[PROBLEM] Your task is to transcribe each record exactly and to omit every image.

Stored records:

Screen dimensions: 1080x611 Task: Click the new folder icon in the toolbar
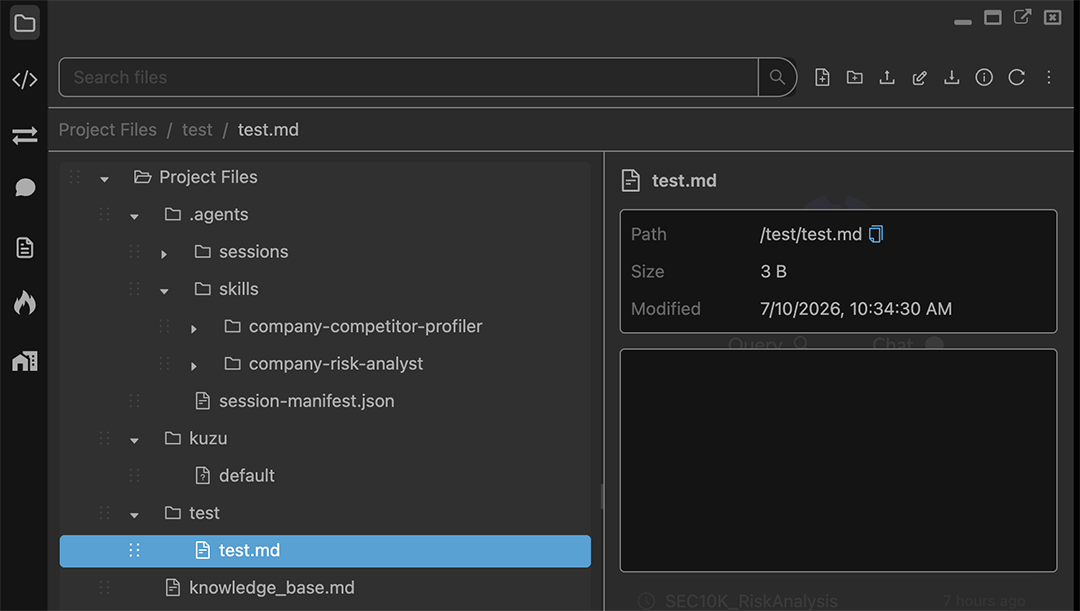pos(854,77)
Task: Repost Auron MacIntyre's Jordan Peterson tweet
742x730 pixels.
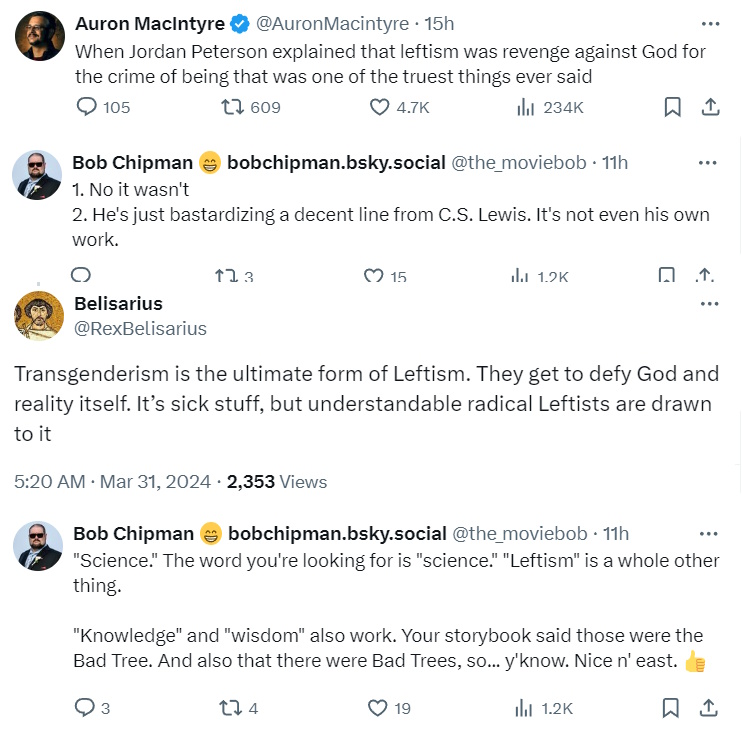Action: [231, 107]
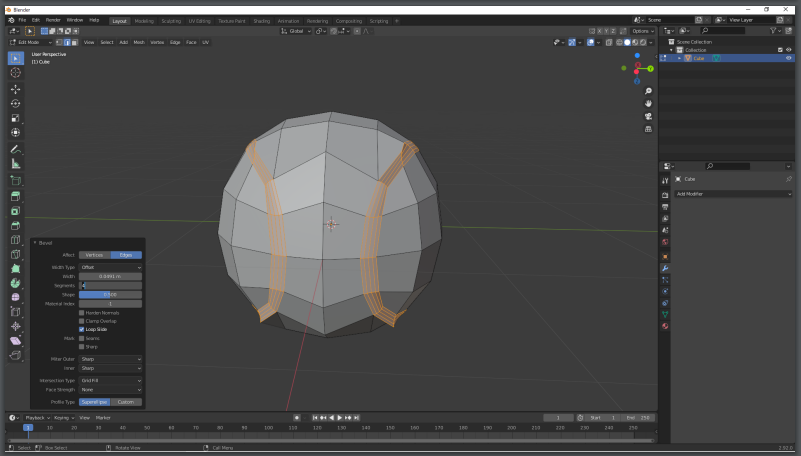Activate the Measure tool

(x=15, y=163)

[ANSWER]
Screen dimensions: 1080x611 Task: Click the new folder icon in the toolbar
pos(854,77)
Task: Repost Auron MacIntyre's Jordan Peterson tweet
742x730 pixels.
Action: [231, 107]
Activate the Measure tool

(x=15, y=163)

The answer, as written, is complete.